Le Conseil des Etats en faveur du bétonnage de la Suisse

La position des lobbys de la construction a prévalu dans les débats d’aujourd’hui. Le Conseil des Etats a rejeté l’initiative pour stopper l’étalement urbain et, de fait, une gestion plus efficiente de notre sol. Les deux autres modèles d’aménagement du territoire montrent clairement que la Berne fédérale veut diluer d’avantage la protection des terres.

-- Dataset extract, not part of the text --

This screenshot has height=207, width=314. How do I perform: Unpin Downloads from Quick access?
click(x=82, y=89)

Cela montre une fois de plus que le parlement laisse derrière lui les préoccupations environnementales. Cependant, le soutien de l’Alliance-environnement, composée du WWF, de Greenpeace, de l’ATE et de Pro Natura, de même que de nombreuses organisations environnementales, démontre l’existence de nombreuses forces derrière l’initiative.

 

L’initiative contre l’étalement urbain demande:

  • une amélioration claire des conditions cadre pour l’émergence des quartiers durables
  • un arrêt efficace de l’étalement urbain en compensant l’ouverture de nouvelles parcelles par des parcelles de qualité équivalente
  • un arrêt de la croissance des constructions en dehors des zones constructibles
  • la possibilité de surélever modérément les bâtiments existants.

 

Il appartient maintenant au Conseil national de corriger le résultat du Conseil des Etats. « Pour préserver l’agriculture suisse et notre qualité de vie, une politique d’aménagement du territoire cohérente est impérative », explique Kevin Morisod, Co-président de l’initiative contre l’étalement urbain. Il est également vital de repenser notre agriculture. Si la production locale doit continuer, les terres cultivées et cultivables ne doivent pas être en proie à l’étalement urbain, à la vitesse où on le connaît actuellement.

 

Quotidiennement, ce sont en Suisse l’équivalent de 8 terrains de football qui sont bétonnés. Cela ressort de la responsabilité de l’actuelle loi sur l’aménagement du territoire, qui répond à l’utilisation croissante des terres en rajoutant plus de terrains à bâtir. Actuellement, des zones de construction dont la superficie totale est plus grande que le canton de Schaffhouse sont disponibles. Un rehaussement modéré des bâtiments dans les centres urbains, comme l’utilisation des zones constructibles actuelles, permettront de faire face aux défis futurs tout en prenant en compte les scénarios démographiques de la Confédération. L’ouverture de nouvelles zones à bâtir et avec elles le mitage de terres agricoles supplémentaires est donc non seulement inutile mais nuisible.